Friday, August 15, 2008

Nic’s Search For Beef, Take 2

Quick Note: I’ve decided to postpone (or maybe just not include) my blog posts about having home cooked meals (which are probably much better face to face), and Megan’s departure and how I dealt with it (which could be the subject of a book). There’s just too much stuff going on here and I’m not going to be able to get it all up. If you’re really curious about that stuff, E-mail me or call me when I get back to the states.

Anyway, here goes.

My search for beef didn’t just stop with the lambburger. Since then, I have been asking around, collecting information, and hoping that sooner or later I might find what I’m looking for. For a long time now, I have been hearing whispers about my prize being at a certain ancient restaurant, deep within the heart of Shahjahanabad, which you may have heard of from my adventure about two months ago to the Red Fort and Jama Masjid. And while yells oftentimes are false, whispers tend to be true, so I picked up one day at around lunchtime and made my way back into the ancient city-within-a-city, along with a couple friends.

As mentioned previously, Shahjahanabad is impassable to automobiles, and so we parked a ways outside the city and took the subway, arriving deep within the heart of the city. As we walked back out onto the street, I realized how much I had changed in the past two months.

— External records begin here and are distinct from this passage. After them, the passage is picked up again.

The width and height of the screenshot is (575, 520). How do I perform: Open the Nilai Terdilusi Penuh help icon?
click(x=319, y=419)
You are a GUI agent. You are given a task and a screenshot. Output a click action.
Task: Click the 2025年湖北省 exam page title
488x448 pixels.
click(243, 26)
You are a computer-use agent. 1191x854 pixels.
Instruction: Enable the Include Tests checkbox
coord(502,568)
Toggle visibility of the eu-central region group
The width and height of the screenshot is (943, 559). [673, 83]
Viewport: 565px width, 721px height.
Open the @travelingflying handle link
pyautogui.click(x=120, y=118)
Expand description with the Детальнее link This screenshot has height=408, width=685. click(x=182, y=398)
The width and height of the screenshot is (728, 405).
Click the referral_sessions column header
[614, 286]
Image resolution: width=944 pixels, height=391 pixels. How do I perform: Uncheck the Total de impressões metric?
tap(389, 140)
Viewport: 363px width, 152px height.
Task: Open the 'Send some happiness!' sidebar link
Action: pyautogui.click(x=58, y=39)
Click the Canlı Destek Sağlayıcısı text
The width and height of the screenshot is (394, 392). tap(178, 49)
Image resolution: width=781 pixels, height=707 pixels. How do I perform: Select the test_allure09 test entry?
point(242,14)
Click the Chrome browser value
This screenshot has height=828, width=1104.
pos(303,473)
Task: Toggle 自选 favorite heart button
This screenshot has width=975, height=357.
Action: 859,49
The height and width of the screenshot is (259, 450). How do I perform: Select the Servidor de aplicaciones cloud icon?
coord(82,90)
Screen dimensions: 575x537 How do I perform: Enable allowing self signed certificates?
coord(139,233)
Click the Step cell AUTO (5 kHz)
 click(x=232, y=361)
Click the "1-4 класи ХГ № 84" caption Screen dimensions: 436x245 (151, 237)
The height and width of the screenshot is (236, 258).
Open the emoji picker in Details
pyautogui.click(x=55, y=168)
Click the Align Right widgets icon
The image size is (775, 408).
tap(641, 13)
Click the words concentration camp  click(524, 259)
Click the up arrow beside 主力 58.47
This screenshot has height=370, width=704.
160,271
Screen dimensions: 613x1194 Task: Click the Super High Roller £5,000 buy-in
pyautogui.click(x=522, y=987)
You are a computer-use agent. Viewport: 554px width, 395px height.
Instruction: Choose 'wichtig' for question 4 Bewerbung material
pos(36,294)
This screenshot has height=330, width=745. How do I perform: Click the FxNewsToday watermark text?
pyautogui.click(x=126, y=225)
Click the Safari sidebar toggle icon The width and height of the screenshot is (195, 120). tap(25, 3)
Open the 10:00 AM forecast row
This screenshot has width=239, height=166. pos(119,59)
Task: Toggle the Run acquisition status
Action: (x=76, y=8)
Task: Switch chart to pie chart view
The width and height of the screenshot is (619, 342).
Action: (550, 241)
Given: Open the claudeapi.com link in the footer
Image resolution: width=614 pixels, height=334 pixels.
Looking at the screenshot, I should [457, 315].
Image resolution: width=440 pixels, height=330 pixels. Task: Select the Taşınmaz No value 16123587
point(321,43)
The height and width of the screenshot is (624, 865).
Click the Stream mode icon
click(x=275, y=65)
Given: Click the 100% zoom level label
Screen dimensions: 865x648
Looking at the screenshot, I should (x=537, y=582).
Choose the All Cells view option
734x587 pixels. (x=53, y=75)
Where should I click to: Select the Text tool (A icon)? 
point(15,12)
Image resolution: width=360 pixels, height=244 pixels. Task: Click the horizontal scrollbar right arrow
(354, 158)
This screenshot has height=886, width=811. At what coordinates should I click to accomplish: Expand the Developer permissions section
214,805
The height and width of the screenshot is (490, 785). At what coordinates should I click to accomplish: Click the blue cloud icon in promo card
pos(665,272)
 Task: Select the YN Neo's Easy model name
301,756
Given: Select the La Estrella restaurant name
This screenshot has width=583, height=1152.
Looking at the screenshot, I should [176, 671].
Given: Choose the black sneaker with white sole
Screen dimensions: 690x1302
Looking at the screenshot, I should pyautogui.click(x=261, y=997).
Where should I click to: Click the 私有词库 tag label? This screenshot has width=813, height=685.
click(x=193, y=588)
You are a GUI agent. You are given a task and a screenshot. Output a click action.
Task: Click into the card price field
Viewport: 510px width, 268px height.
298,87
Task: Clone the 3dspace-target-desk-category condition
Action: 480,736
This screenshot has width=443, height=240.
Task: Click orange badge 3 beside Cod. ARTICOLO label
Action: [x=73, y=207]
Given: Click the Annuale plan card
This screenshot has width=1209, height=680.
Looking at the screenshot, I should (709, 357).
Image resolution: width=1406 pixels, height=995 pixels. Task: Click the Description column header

I have never seen a place more crowded than Old Delhi – people are EVERYWHERE, and the chaos is apparent. Our rickshaw ride to the restaurant was less a ride and more a prolonged stop that somehow seemed to end in a different place than it began. Multiple times we actually hit the rickshaw in front of us and were simultaneously hit by the rickshaw behind us, a double crash that might be cause for concern in the United States but here is just another way of saying “I’m behind you” (along with the horn, flashing your brights, and yelling out the window). Somehow, though, where before I felt guarded and insecure, unwilling to embrace the atmosphere around me because of the crowds and my own unwillingness to be a part of them, that day I felt almost comforted by the massive chaos going on all around me.

The weather was perfection itself – not too hot, not too cold. We passed by literally thousands of shops, selling everything from stolen automobile parts to decorative plates to, yes, even kitchen sinks. And again, instead of being confused by the commotion and the overwhelming amount of people, goods, and animals, I sat there and peacefully took it all in.

Along the way, I heard stories about this fabled restaurant. Begun hundreds of years ago, it had been maintained since by a family of chefs who originally served the Mughal kings. The recipes were all secret, of course, but the food is still authentic Mughal recipes, served in the finest form, worthy of kings and queens.

I should point out here that in India, food is a higher calling. It’s a traditional source of sharing and bonding, and people here take their food VERY seriously. So when I say that the Prime Ministers of Pakistan and India were served from this restaurant to seal an incredibly difficult and incredibly important truce over the state of Kashmir, I want you to understand that this is not something to be taken lightly.

When we stepped out of the rickshaw, I was a bit confused. Where was the restaurant? I could only see a mass of buildings – no fancy doors, no signs to proclaim its existence, nothing. Then my friend Samir grabbed me and we ducked into a small alleyway.

The alleyway, as it turns out, was the entrance to the restaurant. It opened up into a sunlit corridor with small rooms on each side. Waiters in long gowns scurried around between the rooms, taking orders and carrying food. One gestured to us, and we walked over into his room and took a seat.

As we looked over the menu, I and my friends noticed two things. One was almost every dish on the menu had meat, an extremely rare thing in India today and reflective of the Mughal culture fueling this restaurant. The second thing was that there was no beef on the menu.

My disappointment was acute but short lived, for not five minutes later, I began one of the greatest feasts of my life.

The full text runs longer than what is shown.